### Source document
>>>>>

Authored by Tony Feng

Created on Jan 31st, 2022

Last Modified on Feb 2nd, 2022

Intro

This sereis of posts contains a summary of materials and readings from the course CSCI 1430 Computer Vision that I’ve taken @ Brown University. This course covers the topics of fundamentals of image formation, camera imaging geometry, feature detection and matching, stereo, motion estimation and tracking, image classification, scene understanding, and deep learning with neural networks. I posted these “Notes” (what I’ve learnt) for study and review only.

Filtering

Def

An operation that modifies a (measured) signal, which includes:

• removing undesirable components
• transforming signal in a desirable way
• extract specific components of a signal.

<<<<<

### Excerpted data

>>>>>

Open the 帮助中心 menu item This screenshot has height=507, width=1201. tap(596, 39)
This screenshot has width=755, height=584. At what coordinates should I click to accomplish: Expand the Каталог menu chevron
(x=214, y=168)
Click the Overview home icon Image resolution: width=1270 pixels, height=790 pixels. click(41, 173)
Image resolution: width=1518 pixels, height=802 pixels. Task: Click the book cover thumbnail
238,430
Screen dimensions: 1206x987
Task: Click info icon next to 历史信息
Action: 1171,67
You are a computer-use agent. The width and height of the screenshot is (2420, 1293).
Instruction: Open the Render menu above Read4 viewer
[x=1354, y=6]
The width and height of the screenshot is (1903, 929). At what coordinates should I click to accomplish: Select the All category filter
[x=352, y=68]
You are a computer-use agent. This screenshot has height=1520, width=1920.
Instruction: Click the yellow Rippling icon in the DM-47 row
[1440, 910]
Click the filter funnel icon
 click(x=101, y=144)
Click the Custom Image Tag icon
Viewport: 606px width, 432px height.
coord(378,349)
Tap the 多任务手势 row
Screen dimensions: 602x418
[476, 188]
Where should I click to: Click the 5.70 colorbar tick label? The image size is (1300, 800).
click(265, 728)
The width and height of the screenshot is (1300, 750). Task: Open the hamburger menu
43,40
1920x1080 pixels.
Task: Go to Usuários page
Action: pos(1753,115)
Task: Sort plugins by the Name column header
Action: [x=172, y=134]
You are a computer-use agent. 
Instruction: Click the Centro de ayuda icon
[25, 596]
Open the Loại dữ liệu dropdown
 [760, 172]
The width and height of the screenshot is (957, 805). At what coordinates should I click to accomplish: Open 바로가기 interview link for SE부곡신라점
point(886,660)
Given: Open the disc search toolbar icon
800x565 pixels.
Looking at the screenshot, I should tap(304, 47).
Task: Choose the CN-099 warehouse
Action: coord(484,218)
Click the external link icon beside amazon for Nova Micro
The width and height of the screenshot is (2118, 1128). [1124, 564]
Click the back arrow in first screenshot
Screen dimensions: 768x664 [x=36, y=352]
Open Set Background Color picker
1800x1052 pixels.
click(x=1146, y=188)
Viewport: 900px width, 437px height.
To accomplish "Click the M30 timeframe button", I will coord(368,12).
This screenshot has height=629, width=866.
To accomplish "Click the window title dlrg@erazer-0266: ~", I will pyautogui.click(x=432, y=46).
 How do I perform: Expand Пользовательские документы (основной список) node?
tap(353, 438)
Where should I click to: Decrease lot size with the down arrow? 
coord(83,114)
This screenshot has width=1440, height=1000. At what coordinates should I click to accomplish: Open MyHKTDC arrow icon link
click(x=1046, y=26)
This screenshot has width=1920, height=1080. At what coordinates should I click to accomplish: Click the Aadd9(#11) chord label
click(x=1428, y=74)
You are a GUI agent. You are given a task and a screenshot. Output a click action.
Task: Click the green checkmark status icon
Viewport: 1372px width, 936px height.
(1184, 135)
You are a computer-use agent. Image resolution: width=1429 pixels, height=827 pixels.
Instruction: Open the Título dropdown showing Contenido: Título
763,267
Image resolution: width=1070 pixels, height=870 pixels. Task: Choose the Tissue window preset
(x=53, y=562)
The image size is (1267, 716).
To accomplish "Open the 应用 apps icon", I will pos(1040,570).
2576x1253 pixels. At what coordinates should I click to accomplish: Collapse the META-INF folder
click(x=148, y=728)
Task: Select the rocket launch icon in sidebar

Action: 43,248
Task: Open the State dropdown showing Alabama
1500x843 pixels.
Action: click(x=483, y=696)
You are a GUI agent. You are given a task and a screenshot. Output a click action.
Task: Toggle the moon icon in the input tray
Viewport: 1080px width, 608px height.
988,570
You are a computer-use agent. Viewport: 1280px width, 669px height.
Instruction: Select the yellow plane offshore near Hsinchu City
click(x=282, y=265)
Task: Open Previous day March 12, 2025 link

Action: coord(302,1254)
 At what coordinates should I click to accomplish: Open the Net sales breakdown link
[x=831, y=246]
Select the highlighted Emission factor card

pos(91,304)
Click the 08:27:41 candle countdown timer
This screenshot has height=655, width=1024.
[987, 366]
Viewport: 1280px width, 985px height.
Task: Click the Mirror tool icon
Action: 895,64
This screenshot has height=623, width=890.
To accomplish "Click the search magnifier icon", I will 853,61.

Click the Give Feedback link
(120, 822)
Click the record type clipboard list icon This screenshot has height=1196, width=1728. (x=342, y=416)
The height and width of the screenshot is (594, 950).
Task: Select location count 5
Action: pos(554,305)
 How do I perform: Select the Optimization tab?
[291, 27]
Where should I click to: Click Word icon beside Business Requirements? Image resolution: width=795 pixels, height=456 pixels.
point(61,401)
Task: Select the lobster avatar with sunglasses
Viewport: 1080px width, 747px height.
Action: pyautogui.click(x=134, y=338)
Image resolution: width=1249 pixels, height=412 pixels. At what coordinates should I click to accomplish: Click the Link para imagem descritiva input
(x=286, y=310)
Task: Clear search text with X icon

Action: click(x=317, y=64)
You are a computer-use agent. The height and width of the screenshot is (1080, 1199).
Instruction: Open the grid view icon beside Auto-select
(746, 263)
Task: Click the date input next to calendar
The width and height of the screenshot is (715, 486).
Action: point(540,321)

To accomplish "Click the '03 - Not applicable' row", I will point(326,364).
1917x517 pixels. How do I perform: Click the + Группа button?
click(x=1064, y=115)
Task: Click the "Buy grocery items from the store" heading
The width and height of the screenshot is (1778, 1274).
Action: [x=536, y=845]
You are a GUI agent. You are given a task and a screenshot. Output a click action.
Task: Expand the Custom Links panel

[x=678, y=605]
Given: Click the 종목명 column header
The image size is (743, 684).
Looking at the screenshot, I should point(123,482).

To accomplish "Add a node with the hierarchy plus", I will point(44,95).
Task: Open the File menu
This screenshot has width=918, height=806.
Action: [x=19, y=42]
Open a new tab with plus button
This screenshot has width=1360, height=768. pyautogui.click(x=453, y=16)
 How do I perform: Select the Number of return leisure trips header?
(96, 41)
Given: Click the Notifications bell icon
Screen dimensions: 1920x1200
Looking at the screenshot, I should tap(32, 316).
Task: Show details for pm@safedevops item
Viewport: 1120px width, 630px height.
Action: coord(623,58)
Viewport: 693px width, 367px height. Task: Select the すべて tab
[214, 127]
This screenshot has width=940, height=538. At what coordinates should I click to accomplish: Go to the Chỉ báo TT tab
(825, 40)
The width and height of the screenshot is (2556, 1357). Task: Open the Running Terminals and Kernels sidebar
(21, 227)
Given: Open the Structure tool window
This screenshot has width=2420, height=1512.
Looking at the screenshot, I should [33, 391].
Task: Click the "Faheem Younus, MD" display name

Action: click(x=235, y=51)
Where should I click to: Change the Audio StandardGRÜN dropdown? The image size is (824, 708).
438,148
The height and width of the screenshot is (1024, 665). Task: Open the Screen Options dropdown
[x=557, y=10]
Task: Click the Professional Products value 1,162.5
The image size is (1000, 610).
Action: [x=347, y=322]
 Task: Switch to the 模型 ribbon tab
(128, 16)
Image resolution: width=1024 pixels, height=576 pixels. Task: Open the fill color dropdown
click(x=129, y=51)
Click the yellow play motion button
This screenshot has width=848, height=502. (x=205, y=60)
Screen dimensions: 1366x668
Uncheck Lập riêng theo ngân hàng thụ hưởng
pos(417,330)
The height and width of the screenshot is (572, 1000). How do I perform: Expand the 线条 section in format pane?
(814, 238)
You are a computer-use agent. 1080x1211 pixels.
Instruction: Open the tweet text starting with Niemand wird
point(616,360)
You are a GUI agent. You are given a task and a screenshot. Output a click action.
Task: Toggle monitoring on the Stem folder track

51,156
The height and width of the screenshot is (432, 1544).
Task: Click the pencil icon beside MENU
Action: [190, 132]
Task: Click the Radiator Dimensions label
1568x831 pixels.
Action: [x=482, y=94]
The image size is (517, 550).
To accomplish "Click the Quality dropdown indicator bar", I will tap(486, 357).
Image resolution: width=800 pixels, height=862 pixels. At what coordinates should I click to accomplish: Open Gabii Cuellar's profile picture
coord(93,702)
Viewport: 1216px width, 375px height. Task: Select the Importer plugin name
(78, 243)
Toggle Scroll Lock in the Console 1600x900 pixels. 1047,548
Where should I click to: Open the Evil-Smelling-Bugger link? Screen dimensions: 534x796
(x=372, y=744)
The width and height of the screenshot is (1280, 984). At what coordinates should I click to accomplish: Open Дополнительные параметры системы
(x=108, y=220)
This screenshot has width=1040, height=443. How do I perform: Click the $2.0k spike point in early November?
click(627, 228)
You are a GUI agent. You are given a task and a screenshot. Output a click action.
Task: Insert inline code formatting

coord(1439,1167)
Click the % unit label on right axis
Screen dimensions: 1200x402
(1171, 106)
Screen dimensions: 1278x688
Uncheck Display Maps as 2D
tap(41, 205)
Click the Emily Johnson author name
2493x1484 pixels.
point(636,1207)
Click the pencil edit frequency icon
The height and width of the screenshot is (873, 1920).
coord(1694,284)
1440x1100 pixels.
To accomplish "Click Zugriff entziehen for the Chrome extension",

<<<<<

Update the passage of the computer vision notes between "This sereis of" and "and review only.", inclusive, by replacing "summary" with "overview", and write out the revised passage. The data has no connection to the computer vision notes.

This sereis of posts contains a overview of materials and readings from the course CSCI 1430 Computer Vision that I’ve taken @ Brown University. This course covers the topics of fundamentals of image formation, camera imaging geometry, feature detection and matching, stereo, motion estimation and tracking, image classification, scene understanding, and deep learning with neural networks. I posted these “Notes” (what I’ve learnt) for study and review only.